The deadliest attack Saturday took place in the provincial capital of Quetta and appeared to target minority Shiites. A blast ripped through a bus carrying female university students, killing at least 14 people, said the head of police operations, Fayaz Sumbal.
The victims and bodies were rushed to a nearby hospital. As relatives, rescuers and government officials crowded into the building, a suicide attacker detonated explosives in the corridor leading to the emergency room, Sumbal said.
Other attackers then began firing at the crowd, prompting dozens to hide inside the hospital while others fled into the parking lot.
Soldiers and police commandos rushed to the scene and penned the attackers off into a wing of the hospital, Sumbal said.

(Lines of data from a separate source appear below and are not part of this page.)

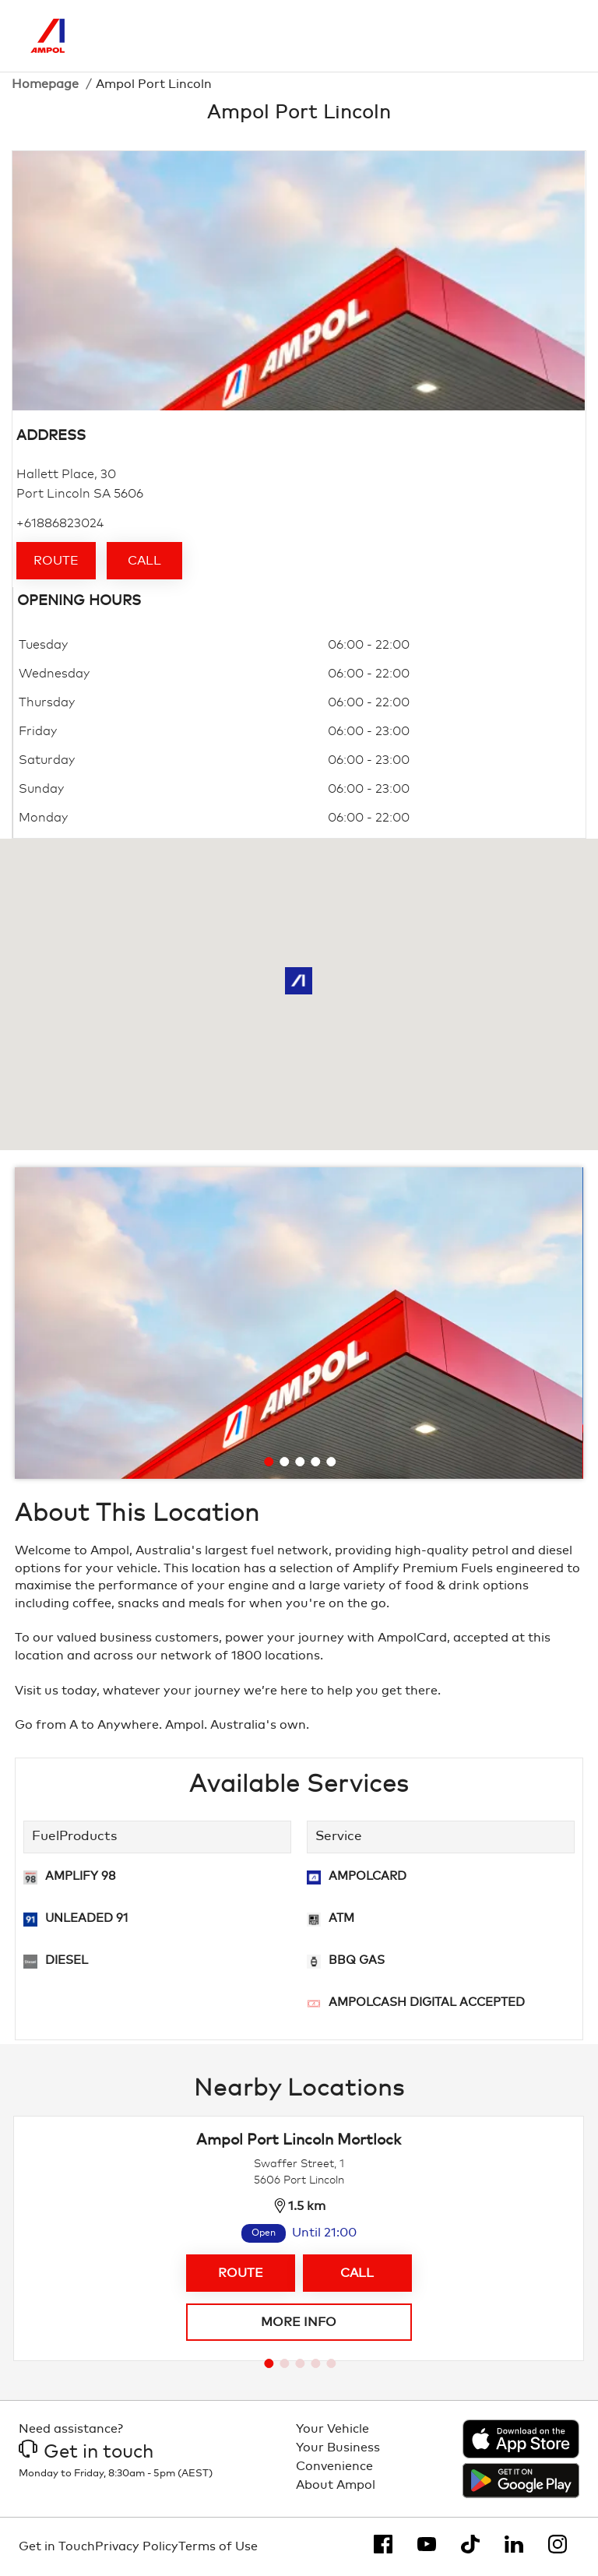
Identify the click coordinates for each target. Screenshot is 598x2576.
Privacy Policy (136, 2546)
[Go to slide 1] (268, 1461)
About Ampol (335, 2485)
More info (298, 2322)
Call (144, 560)
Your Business (338, 2447)
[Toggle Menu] (556, 36)
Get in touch (86, 2452)
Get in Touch (57, 2546)
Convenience (334, 2466)
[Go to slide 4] (315, 1461)
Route (56, 560)
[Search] (490, 36)
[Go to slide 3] (299, 1461)
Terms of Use (218, 2546)
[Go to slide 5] (331, 1461)
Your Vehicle (332, 2429)
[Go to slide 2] (284, 1461)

An Associated Press reporter nearby heard intermittent gunfire as troops took up positions around the building. As fighting continued into the evening, another loud explosion later determined to be one of the attackers blowing himself up shook the hospital. Inside, patients, visitors and staff hiding behind locked doors spoke of the firefight.
"Everybody is trying to take shelter in the corners, behind the steel cupboards and tables," Hidayatullah Khan, who had been visiting a niece wounded in the earlier bus bombing, told the AP by telephone.
A high-ranking government official who had been visiting wounded in the hospital died in the blast, as did two nurses, said Sumbal.
Another four soldiers from the country's Frontier Corps also died, said Interior Minister Chaudhry Nisar Ali Khan. But it was not clear whether they were killed in the explosion or in the ensuing operation to clear the building. He said at least 35 people trapped inside the building were freed.
Six of the attackers died during the siege four killed by security forces and two others who blew themselves up, Sumbal said, adding that thirty people were wounded from their gunfire.
Lashkar-e-Jhangvi, a group of radical Sunni Muslims, who revile Shiites as heretics, claimed responsibility for the attack on the school bus and the hospital. The group said one of their female suicide bombers blew up the bus because it was carrying Shiites, although officials said the bus was also carrying students from other religious and ethnic groups.
The group has claimed responsibility for numerous attacks against Shiites, including a bombing in Quetta in January that killed 86 people.
Earlier Saturday, militants destroyed a house once lived in by Pakistan's founder, Muhammad Ali Jinnah, who led the country to independence in 1947. The attack has huge significance in a country where Jinnah is so revered he's referred to as Quaid-e-Azam or the "great leader."
Attackers on motorcycles planted bombs at the 19th century residence in the mountain resort town of Ziarat, about 120 kilometers (75 miles) north of Quetta. Three of the bombs exploded and ignited a fire that destroyed the building, said senior police officer Asghar Ali Yousufzai.
The attackers also shot dead a police guard outside the residency, which had been turned into a museum.
Authorities said they were investigating reports that a Baluch Liberation Army flag had been hoisted at the residence. The militant group is one of the various factions fighting for independence from Pakistan.
"It's a symbolic attack on the idea of Pakistan," said Raza Rumi, director of the Islamabad-based Jinnah Institute.
UN Secretary-General Ban Ki-moon condemned the attacks in a statement, saying "no cause can justify such violence."
Saturday's violence serves as a huge challenge for Sharif and for the new chief minister of Baluchistan, Abdul Maalik Baloch.
Lashkar-e-Jhangvi is linked to al-Qaida and has been declared a foreign terrorist organization by the U.S., yet it operates with relative ease in Pakistan's populous Punjab province. The new Pakistani prime minister has been accused of being soft on militants using the province that his party has ruled for the last five years as a base.
Baloch's party was one of many that boycotted the 2008 provincial elections, but he and others decided to take part in the May 11 vote in an attempt to win change through the ballot box instead of through the violence favored by the separatists.
Ethnic Baluch separatists sought to derail the vote with a campaign of violence targeting their fellow Baluch, who the separatists view as traitors for taking part in the vote.
Many of the Baluch also view Pakistani security forces with deep distrust as a result of a repressive campaign against separatists by paramilitary soldiers and intelligence agents.